Confira horários e salas de exibição para 'Uma linda mulher'
Ela roda a bolsinha - em Rodeo Drive, onde, por sinal, estão as lojas com as marcas mais caras do mundo. Mas Vivian recusa-se a ter um gigolô, escolhe os clientes. Seu príncipe também é um cara esquisito. Há quase 25 anos, Richard Gere estava no auge. Como galã, os cabelos ligeiramente platinados, e ainda por cima fazendo um milionário, bastaria estalar os dedos para que ele tivesse a mulher que quisesse. Mas, casualidade ou não, ao tomar emprestada a Lotus de seu advogado e se perder - justamente na zona de meretrício de Los Angeles -, ele candidamente pede uma informação à mocinha de pernas de fora - e que pernas! Ela, Vivian, lhe dá uma direção para a vida toda.
Confira o trailer de 'Uma linda mulher':
'Uma linda mulher' é a atração da semana na programação de clássicos restaurados da rede Cinemark. Depois do brutal 'Scarface' de Brian De Palma, com Al Pacino, muda o tom. Sai o sangue, entra o romance. Pacino, por sinal, era o preferido do diretor Marshall para o papel, mas ele recusou. Marshall pensou em outras alternativas - Daniel Day Lewis, Denzel Washington. Seria totalmente outro filme.
Vivian, no primeiro roteiro, era drogada. Denzel, um príncipe negro? Interessante, mas, talvez, arriscado. Gere foi a escolha sábia. Por que ele, como Edward Lewis, contrata uma prostituta para acompanhá-lo em seus compromissos sociais na cidade é coisa que o roteiro não se preocupa muito em explicar. O que importa é a transformação da garota com potencial, mas um tanto bruta, numa princesa.
Com o cartão do seu príncipe, Vivian entra na primeira loja de luxo que vê. A vendedora tenta enxotá-la. A mensagem é que as pessoas valem mais que aquilo que você vê. Com o banho adequado de butique, Vivian reluz. O espectador apaixona-se por ela. Como Edward não iria se apaixonar também? A questão é - Edward, que bancou a transformação da garota, vai bancar a outra transformação, maior ainda? Vai se casar com ela?
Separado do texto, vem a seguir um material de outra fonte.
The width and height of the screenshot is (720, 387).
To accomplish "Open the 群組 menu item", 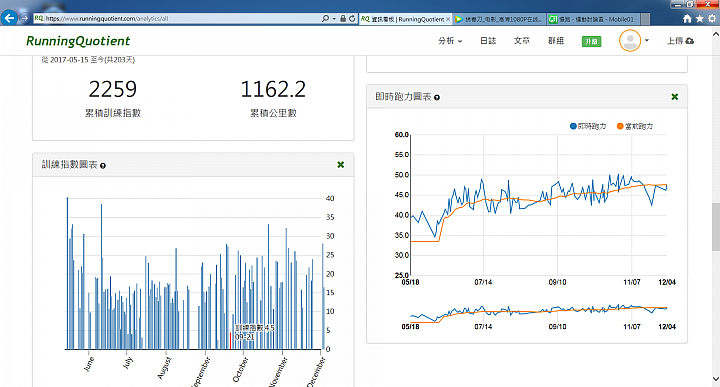I will click(x=556, y=41).
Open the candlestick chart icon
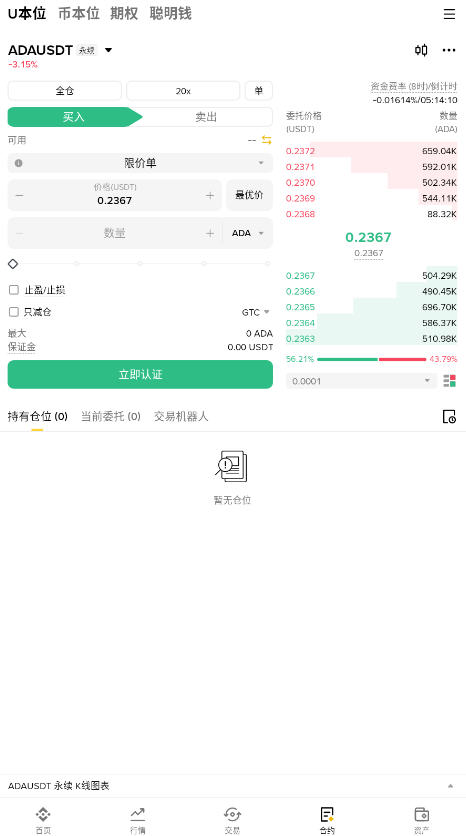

O tema da transformação está no centro de 'Uma linda mulher'. O diretor Garry Marshall e o roterista F.J. Lawton pegam carona no mito de Pigmaleão e Galatéa, que inspirou, por exemplo, 'My fair lady'. O professor Higgins pega uma garota da rua e faz dela uma dama. Elisa não é prostituta. Vende flores. Vivian é - prostituta. Nada que boas roupas, e boas maneiras não possam mudar. Mesmo sem forçar a barra, a comédia romântica fica a um passo do melodrama. E tanto que a ópera italiana, 'La rraviata', contribui com a ária 'Dammi tu forza'. Com a trilha adequada - 'Pretty woman' e 'It must have been love', com Roy Orbison e a banda Roxette -, o filme estourou.
Virou, na relação custo/benefício, o maior sucesso daquele ano. Revelou uma estrela. Julia, com um penteado mais desleixado e sobrancelhas grossas, havia feito um filme pequeno - 'Mystic Pizza'. Era uma das três garotas que trabalhavam na pizzaria portuguesa de uma cidadezinha pesqueira. O filme de Donald Petrie, por sinal, chamou-se 'Três mulheres, três amores' no Brasil. Já era uma história de Cinderela. O riquinho apaixona-se pela garçonete, mas precisa de coragem para enfrentar a família. Lá, a transformação era do príncipe.
Sendo um conto de fadas, "Uma Linda Mulher" precisa dela - a fada-madrinha, que ocorre ser um padrinho. Hector Elizondo é Barney, o gerente do hotel que vai superar a resistência a Vivian. Ele a ajuda a comprar a roupa certa, a usar o talher certo à mesa. Tudo e todos funcionam, mas é Julia a alma do filme. A própria Pretty Woman. Como Vivian, ela venceu resistências e ganhou o Oscar (por "Erin Brockovich", de Steven Soderbergh, em 2000). Tudo perfeito, mas quando Hollywood quis reproduzir o sucesso e juntou de novo Julia e Gere em "Noiva em Fuga", de novo sob a direção de Marshall, em 1999, o público não quis saber. Moral da história - contos de fadas não ocorrem a toda hora.